■ **WORK TO BE COMPLETED**:
Lay out everything in the material from the line containing "Given: Open The Audience slide thumbnail" down to the line containing "Looking at the screenshot, I should click(x=890, y=125)." as a numbered list, leaving out any blank lines.

■ **RECORDS**:
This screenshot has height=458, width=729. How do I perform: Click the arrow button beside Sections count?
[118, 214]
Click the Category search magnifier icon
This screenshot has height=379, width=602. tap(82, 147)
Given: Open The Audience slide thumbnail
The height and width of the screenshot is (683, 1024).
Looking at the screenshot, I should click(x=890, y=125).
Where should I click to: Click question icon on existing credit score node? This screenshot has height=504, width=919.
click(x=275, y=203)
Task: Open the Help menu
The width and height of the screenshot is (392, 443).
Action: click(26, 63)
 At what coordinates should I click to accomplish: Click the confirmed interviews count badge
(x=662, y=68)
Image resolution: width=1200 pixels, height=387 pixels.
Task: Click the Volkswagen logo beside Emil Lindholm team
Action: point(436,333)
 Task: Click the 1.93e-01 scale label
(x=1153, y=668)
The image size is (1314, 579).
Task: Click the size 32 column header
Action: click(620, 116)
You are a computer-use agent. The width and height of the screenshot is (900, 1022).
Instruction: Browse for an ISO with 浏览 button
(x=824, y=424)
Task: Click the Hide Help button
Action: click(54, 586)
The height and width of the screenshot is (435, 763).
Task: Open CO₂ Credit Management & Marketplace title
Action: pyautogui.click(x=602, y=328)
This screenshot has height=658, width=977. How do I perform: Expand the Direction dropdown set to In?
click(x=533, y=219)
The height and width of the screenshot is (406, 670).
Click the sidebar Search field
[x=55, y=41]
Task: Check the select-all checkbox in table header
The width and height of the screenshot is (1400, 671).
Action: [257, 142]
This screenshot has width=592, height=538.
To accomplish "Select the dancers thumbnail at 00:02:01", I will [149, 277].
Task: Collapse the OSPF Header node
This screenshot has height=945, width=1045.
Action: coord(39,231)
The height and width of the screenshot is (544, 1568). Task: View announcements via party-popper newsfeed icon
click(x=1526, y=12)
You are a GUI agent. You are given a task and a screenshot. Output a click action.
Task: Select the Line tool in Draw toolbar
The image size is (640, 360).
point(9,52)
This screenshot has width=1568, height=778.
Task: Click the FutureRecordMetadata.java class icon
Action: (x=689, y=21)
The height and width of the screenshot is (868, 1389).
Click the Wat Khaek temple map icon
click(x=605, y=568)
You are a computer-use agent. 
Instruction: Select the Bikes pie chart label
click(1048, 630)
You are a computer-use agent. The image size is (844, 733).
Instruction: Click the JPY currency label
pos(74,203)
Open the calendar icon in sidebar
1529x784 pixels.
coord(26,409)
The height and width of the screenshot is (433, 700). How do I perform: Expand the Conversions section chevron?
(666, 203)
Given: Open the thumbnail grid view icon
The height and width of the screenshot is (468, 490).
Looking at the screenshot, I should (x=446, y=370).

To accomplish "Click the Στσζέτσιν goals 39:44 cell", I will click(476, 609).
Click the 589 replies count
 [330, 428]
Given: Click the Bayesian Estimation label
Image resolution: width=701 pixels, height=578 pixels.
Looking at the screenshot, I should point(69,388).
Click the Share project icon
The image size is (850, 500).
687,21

■ **PROBLEM SOLUTION**:
1. Given: Open The Audience slide thumbnail
2. The height and width of the screenshot is (683, 1024).
3. Looking at the screenshot, I should click(x=890, y=125).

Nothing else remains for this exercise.